The company evaluates various combinations of AI agents along with their underlying models against this test suite to identify which ones achieve the highest scores in each category. The scoring approach is systematic and based on multiple factors, including multi-dimensional rubrics for zero-day and CVE detection, endpoint-and-severity matching for API security, and lag capture for web and cloud challenges.
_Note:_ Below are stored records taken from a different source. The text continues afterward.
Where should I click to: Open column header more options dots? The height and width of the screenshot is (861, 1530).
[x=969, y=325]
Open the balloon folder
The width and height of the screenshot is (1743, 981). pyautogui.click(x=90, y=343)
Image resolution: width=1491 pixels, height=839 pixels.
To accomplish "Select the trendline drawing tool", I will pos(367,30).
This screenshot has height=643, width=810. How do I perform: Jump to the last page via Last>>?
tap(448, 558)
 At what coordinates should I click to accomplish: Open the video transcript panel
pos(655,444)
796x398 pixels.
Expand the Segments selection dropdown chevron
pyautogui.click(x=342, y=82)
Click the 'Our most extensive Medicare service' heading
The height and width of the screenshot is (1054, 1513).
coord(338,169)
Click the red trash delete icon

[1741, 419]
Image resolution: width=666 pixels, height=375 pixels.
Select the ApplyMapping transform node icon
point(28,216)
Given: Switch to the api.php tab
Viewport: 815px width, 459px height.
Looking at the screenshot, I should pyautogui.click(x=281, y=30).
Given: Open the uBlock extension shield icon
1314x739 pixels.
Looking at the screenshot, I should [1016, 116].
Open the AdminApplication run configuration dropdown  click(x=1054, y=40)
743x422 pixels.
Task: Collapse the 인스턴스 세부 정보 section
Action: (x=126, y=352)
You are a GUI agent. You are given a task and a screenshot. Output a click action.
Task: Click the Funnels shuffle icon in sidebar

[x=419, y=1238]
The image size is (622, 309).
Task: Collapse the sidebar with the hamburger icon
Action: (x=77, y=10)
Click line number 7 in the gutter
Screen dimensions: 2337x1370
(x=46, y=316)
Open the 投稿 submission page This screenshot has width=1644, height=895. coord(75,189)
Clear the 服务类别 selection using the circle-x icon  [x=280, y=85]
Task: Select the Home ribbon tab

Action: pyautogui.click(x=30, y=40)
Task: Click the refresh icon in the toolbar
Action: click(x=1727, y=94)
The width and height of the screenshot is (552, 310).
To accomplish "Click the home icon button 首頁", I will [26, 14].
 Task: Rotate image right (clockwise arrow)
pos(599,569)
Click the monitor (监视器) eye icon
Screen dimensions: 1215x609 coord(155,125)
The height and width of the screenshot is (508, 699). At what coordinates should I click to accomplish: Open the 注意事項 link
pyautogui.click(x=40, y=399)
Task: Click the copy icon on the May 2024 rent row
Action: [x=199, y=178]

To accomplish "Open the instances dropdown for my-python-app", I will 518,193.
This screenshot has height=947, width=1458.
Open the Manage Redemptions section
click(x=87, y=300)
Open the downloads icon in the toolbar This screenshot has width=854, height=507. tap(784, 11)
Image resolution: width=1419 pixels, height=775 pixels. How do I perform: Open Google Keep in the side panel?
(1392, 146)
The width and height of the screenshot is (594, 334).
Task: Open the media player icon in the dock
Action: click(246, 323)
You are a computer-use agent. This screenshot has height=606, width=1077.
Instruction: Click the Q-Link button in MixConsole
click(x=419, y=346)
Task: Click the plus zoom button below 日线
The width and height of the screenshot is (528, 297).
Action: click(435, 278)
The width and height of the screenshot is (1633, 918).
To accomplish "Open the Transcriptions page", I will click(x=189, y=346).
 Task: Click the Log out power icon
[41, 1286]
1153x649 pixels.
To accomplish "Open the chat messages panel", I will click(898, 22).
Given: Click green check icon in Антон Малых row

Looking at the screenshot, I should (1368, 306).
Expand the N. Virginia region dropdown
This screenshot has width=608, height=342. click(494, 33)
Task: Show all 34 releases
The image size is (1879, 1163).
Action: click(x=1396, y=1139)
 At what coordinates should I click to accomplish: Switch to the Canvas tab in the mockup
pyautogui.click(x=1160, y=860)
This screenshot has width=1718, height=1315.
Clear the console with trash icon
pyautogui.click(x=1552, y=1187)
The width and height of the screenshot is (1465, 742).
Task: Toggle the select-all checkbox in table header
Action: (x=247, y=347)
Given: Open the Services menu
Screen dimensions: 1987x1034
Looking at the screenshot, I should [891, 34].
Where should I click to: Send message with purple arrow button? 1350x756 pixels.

These benchmark tests are conducted within isolated Docker containers that are equipped with adequate resources and do not impose per-challenge time limits. This setup ensures that the scores reflect the agents' capabilities rather than any throttling effects. Each agent operates using its native tools and execution model right out of the box and is allowed three attempts at each challenge to assess its average performance.
Results of the Trials
In a recent blog post announcing the Cyber model arena benchmarks, Wiz remained discreet about the outcomes of its evaluations. Leading the trials is Claude Code, which operates on Claude Opus 4.6. As Wiz is soon to become a subsidiary of Google, it may be hesitant to widely publicize this information. Nonetheless, Claude's lead is narrow, and the competitive landscape can shift rapidly. Notably, Gemini 3 Pro ranks second.